EXCERPTED PASSAGE>
# New Kid On The Block



## RUDAMANS P.S.E (Nov 9, 2007)

HI to all 

Iv been reading all the posts for a while now , and have been impresed on how every one trys to help .
So i have desided to join in on your conversations . Like every one on this forem i love archery , i live and breeth it every day of my life . Some of you Know me so hi to Bossie , phill and every one in that neck of the woods . 

Looking Forward to growing the sport together

ROB


----------



## Tim Roberts (Jul 13, 2002)

:yo: :wave3: Hello and :welcomesign: to Archery Talk Rob. Have fun here.


----------



## ASG (Jun 25, 2007)

Welcome Rob.:wink:


----------



## Matatazela (Mar 1, 2005)

Welcome!


----------



## Bushkey (Mar 17, 2006)

Hi Rob, welcome here. How is that Money Maker treating you.

Bossie


----------



## RUDAMANS P.S.E (Nov 9, 2007)

Bossie my man

That bow is going to dominate the target market for a long time to come .
The only problem is that they dont give me enough arrows . That set that u shot with all robin at 30 yards + . It is unreal how that bow is shooting with a littel tlc and 1 or 2 minor ajustments .


----------



## Philip Moolman (Jan 31, 2006)

*Wellcome Robert*

I am pleased to see that you are on AT.Now the guys would be able to get all the necessary technical advice!See you on Wednesday.
Philip


----------



## Gerhard (Aug 3, 2005)

Welcome.

Pull a chair closer to the fire and help your self to another :darkbeer:

Gerhard


----------



## RUDAMANS P.S.E (Nov 9, 2007)

You are so right Phill Im allways game to help eny one no matter what bow they shoot . So if there is some one that needs advice or just an opinon feel free to give me a shout . 
Gerhard at 1pm im going to get 12 of the best . My first half day in years .


----------



## Bushcat (Aug 31, 2007)

Welcome Rob, I have learnt so much here and you come to the forum with much to add, speak to you soon 

Ryan


----------



## INGOZI (May 9, 2005)

Welcome Rob!


----------



## Karoojager (Dec 20, 2005)

Also from the other side of the globe a innig welkom Rob


----------



## Bee (Sep 17, 2007)

welcome bud 
i hope u will have lots of fun and learn may new things here


----------



## spatan (Jul 10, 2006)

DATA SUPPLIED>
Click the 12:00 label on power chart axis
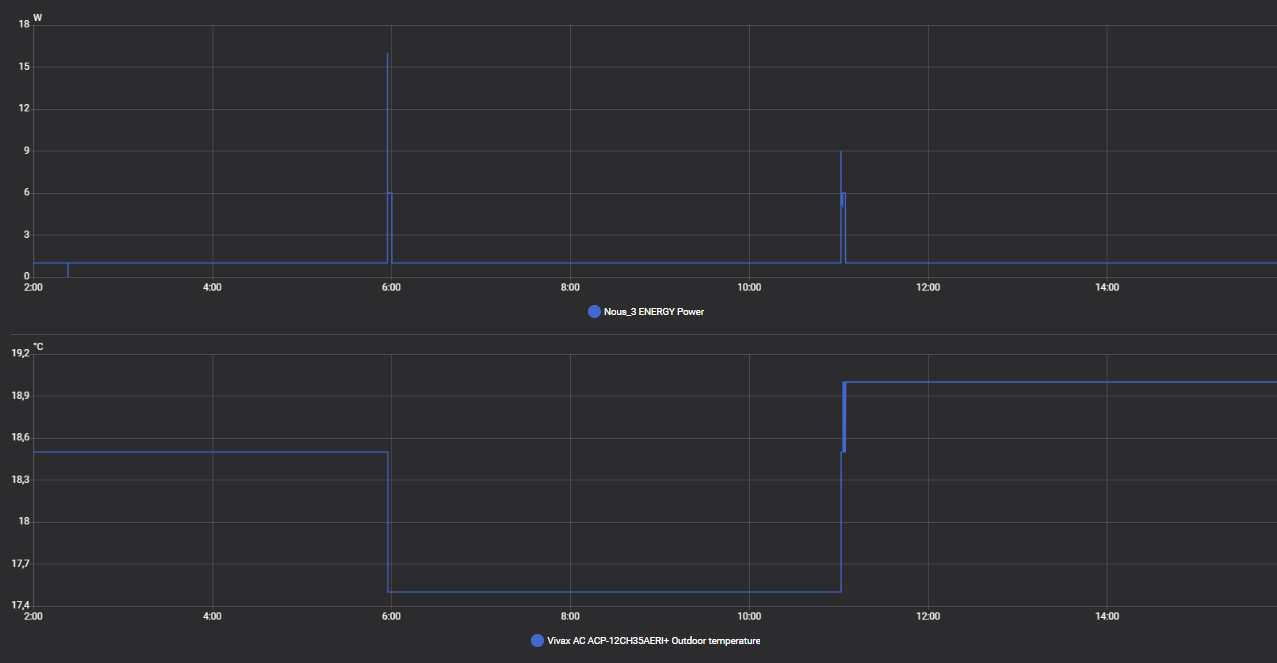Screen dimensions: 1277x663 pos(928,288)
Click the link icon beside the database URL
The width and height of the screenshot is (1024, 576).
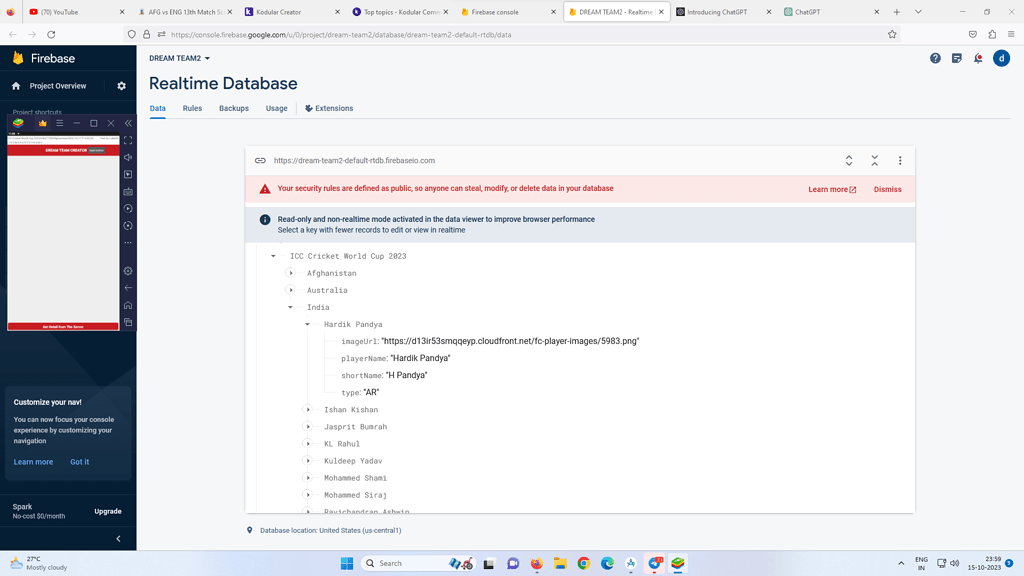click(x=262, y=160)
---
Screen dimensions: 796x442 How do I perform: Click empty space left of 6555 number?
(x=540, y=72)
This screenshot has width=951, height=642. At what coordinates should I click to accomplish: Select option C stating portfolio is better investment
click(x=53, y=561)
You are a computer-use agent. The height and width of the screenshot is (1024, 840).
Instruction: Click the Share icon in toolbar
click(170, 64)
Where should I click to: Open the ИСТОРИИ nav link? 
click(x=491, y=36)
--
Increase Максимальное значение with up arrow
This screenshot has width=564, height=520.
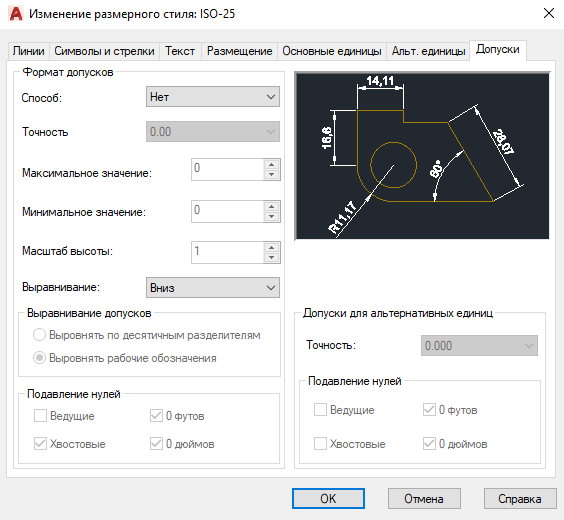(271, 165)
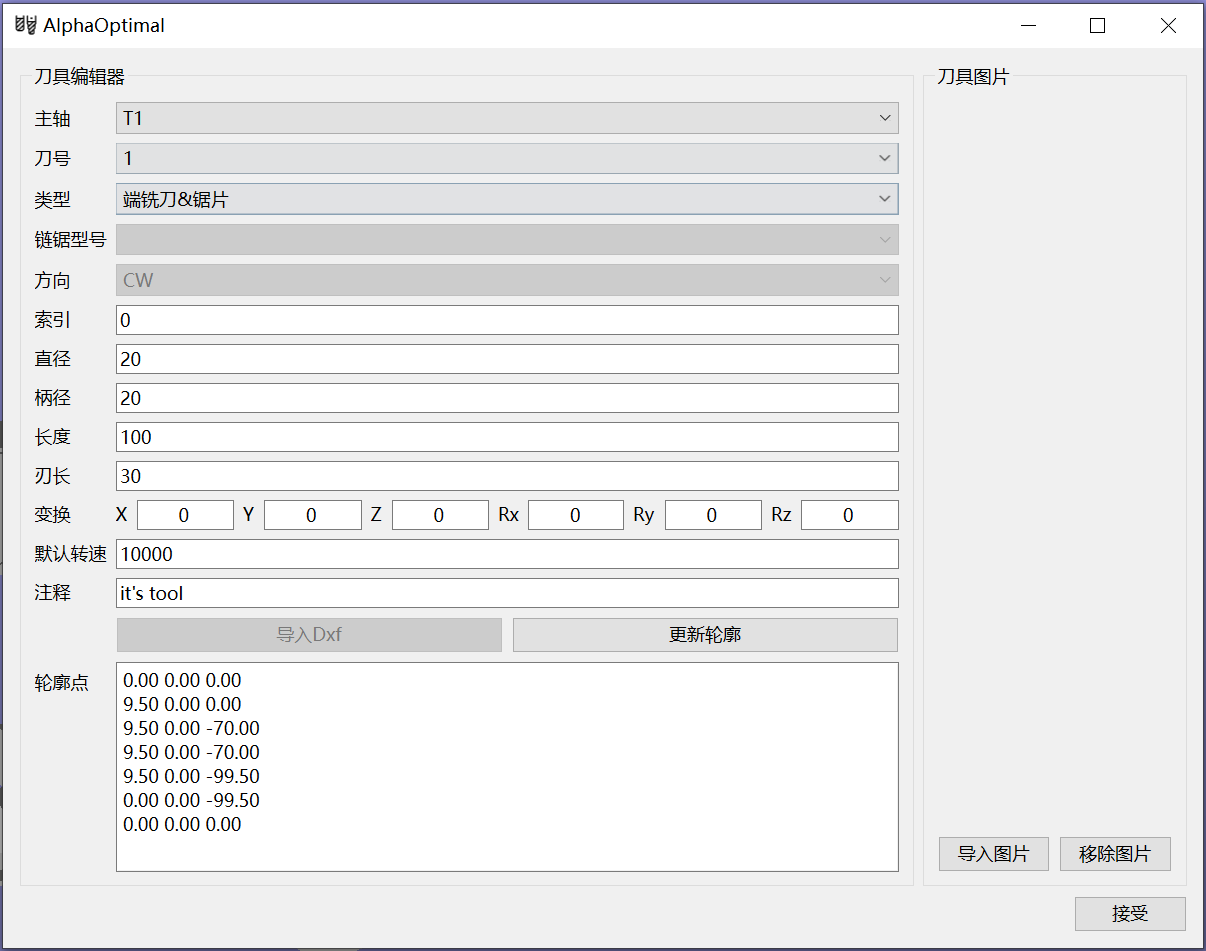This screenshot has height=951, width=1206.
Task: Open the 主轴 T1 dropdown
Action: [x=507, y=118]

PROBLEMS TO WORK ON>
1. Could you give the stretch of the archery forum welcome thread from "## Philip Moolman" through "you on Wednesday." again, updated so that "Thursday" stands in place of "Wednesday"?
2. How would the archery forum welcome thread go on if you carried it further from the point where it stops?

ANSWERS BY TASK>
1.
## Philip Moolman (Jan 31, 2006)

*Wellcome Robert*

I am pleased to see that you are on AT.Now the guys would be able to get all the necessary technical advice!See you on Thursday.

2.
*welcome Rob....*

Nice to see more P.S.E people on board. I hope you enjoy the ride. Sitting on the side line is never quiet as much fun. Maybe you could encourage Michel and Carrie to join A.T its a great way of keeping in touch with whats going on in the archery world.

Again welcome.....

Spatan:cocktail:


----------



## WillieN (Feb 27, 2007)

Hi Robert,

Welcome to the SA AT

Need to ask why I did not see you at the weekend shoot????

Willie Nel
Nelspruit


----------



## RUDAMANS P.S.E (Nov 9, 2007)

Hi there Willie

I Unfortunatly had to work on saterday morning and that afternoon i had to attend a work Funtion . I beleave it was a verry nice course that thay laid out for the shooters . So when are u coming to say hi .


----------



## WillieN (Feb 27, 2007)

Hi Robert,

Ja, the course was nice, and quite a challenge.

Need a break, go and try it....

To watch the photo's go to www.cinrickphotography.com one nice looking girl took the photo's, man o man, but go and check out the photo's...

Willie


----------



## Bushhat (Sep 9, 2006)

*Welcome...*

Welcome to Archery Talk:darkbeer:

I hope you have stories to tell and questions to ask:darkbeer:

We are one big happy archery family( kind of like the Brady Bunch):darkbeer:

Keep this sport alive:cocktail:

Bushhat


----------



## BushPig (Jun 22, 2007)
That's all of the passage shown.